PORTLAND, Ore. (KOIN) — At a homeless camp along I-5 at North Lombard, one of the people participating in a recent clean-up lives in the camp and shared his insights into why Portland is stuck in a homeless crisis.
At his camp, he’s frustrated younger homeless people keep bringing in more stuff and doesn’t understand why the city of Portland allows it and why it doesn’t at least provide them with garbage cans.
“We cleaned this area over here twice in 3 weeks,” the man told KOIN 6 News. “Portland don’t want to keep picking it up, picking it up, picking it up. I take care of my area, if I start seeing it getting overflowed, I go over and tell them, ‘Hey man, pick it up or get the hell out of here’.”
The city made a decision during the pandemic to leave many homeless camps alone and decided to try to do a better job helping people in camps gets social services. That takes more time and money.
The man agreed to talk to KOIN 6 News if his identify was not revealed. He didn’t share any personal details about his life beyond saying he’s originally from Texas.
Asked if there are not enough mental health services he said, “For them. You know what I mean? Not me. I’ve seen people get run over right out there (pointing to the freeway on-ramp). People, man. It’s ridiculous.”
Then there’s the drug use.
“Holy macaroni! I ain’t never in my life seen such a bad deal. They’re giving them the money to go buy the dope. They’re, I mean, they can work for it, if anything. You know what I mean? Come on, man! Do something besides give them money and do this and do that and get stupid trash everywhere.”
He’s talking about government financial assistance that some in the homeless camps spend on drugs. That government assistance is supposed to go to living expenses.
Housing is an issue, of course. But “who can afford $1500 a month for a box? That’s sad. That doesn’t coincide their Social Security or whatever they’re getting, you know, for help.”
Data from Multifamily NW and A Home For Everyone shows that since early 2015, “rents in our community have risen much faster than the median income, to nearly $1400 a month for a one-bedroom apartment in Portland. … Meanwhile, more than 21,000 people in Multnomah County rely on federal disability checks that top out at $794 a month.”
“Every major forecast is predicting continued rent increases in Portland Metro,” wrote Multifamily NW in its Fall 2021 Apartment Report. “This will be driven by steady population growth, decreasing number of units under construction, and declining vacancies.”
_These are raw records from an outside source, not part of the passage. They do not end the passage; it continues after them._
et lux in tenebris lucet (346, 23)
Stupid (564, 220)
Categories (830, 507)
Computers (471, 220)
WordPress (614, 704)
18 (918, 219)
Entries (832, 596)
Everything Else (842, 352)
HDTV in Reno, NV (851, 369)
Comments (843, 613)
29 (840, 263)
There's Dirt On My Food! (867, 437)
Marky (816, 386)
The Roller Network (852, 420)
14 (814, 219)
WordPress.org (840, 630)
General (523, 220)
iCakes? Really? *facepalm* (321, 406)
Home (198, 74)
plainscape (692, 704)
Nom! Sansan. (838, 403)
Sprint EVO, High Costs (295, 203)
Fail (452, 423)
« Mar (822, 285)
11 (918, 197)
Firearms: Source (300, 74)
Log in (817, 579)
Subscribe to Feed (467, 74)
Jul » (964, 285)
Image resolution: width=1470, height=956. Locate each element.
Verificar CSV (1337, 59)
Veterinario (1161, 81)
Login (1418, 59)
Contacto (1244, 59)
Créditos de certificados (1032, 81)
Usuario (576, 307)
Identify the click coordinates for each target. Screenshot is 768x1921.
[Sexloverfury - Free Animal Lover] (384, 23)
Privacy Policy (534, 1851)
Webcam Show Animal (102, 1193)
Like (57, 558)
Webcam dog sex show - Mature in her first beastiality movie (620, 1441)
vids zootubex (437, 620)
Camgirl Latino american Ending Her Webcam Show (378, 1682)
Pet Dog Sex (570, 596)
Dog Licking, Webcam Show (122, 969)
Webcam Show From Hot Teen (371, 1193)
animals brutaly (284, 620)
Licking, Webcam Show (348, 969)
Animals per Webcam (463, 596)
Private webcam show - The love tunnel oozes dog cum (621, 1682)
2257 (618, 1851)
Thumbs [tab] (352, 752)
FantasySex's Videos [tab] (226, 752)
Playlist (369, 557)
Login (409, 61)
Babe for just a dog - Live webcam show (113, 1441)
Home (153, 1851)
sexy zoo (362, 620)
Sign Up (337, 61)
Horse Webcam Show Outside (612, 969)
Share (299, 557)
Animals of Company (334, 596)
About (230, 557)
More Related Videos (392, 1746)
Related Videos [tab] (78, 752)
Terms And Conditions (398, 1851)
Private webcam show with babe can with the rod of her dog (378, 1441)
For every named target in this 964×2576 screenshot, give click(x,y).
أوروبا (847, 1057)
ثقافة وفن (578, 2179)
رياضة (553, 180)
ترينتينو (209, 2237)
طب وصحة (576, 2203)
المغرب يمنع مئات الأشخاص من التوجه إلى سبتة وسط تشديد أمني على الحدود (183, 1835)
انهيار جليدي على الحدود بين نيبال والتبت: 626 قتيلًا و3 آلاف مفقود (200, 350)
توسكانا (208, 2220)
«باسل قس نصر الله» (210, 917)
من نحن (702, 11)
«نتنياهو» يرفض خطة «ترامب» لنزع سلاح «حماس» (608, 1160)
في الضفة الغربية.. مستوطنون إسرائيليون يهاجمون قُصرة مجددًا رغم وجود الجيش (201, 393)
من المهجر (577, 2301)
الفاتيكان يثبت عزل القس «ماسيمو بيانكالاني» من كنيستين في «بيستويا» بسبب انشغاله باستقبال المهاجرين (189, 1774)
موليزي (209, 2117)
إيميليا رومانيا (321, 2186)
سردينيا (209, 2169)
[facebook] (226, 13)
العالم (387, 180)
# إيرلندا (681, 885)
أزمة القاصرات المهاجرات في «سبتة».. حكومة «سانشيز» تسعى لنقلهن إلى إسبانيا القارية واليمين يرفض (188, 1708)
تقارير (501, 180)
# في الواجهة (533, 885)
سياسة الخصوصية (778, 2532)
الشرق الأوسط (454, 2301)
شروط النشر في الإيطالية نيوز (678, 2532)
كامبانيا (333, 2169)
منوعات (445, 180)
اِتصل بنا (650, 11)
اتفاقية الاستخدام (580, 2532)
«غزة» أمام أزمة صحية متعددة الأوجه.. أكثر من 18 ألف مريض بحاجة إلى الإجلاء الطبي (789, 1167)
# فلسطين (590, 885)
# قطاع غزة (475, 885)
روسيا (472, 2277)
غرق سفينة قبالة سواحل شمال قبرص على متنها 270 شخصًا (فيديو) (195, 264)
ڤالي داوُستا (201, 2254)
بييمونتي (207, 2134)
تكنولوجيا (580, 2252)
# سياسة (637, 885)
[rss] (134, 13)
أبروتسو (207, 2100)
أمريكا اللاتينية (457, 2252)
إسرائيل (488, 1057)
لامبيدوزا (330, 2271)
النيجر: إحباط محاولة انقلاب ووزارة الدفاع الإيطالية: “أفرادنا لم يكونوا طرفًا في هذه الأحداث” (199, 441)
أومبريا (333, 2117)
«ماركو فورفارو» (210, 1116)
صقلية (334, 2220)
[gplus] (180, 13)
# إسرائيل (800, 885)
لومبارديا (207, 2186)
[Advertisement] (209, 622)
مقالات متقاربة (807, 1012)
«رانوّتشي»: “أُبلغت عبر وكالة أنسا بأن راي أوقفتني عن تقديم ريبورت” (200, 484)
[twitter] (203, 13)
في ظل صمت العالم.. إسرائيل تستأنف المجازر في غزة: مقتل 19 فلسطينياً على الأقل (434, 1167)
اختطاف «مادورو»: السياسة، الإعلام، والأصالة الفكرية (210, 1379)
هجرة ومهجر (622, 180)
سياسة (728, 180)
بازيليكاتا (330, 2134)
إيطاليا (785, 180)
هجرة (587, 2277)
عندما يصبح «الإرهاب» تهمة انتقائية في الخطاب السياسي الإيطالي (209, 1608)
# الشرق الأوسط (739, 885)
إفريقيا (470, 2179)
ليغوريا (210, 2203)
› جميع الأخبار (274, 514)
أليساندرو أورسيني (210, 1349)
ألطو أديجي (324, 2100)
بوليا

The man from Texas was working alongside Terrance Moses who runs Neighbors Helping Neighbors. Through donations to his non-profit, Moses cleans up camps and tries to help people living on the fringe.
“What you should really know is that a lot of our houseless neighbors aren’t here by choice and yes, there’s a segment of them that are here by choice,” Moses said. “And the stigma of dehumanizing them, what other folks don’t know about it is that it is very hurtful and traumatizing to an already traumatic incident.”
Moses said we can’t build enough brick-and-mortar buildings in a timely and urgent way. “But what we do need is more tiny homes or just land and let them pitch their tents or put the RVs, but still provide them the services.”
He added the reason many homeless people seem to hoard garbage is really simple. “When you’re homeless and you have absolutely nothing, everything you touch becomes a prize possession. And they want to hold on to everything.”
While the man from Texas didn’t want to share how he ended up in this homeless camp, he did say the City of Portland is enabling the crisis he’s part of.
City leaders, he said, are “giving up too easy. The political people are just giving up. They don’t, they don’t, they don’t care to deal with it. They don’t want to deal with it and they’re not going to deal with it. They’re going to pass the buck to somebody else. It’s a little bit easier.”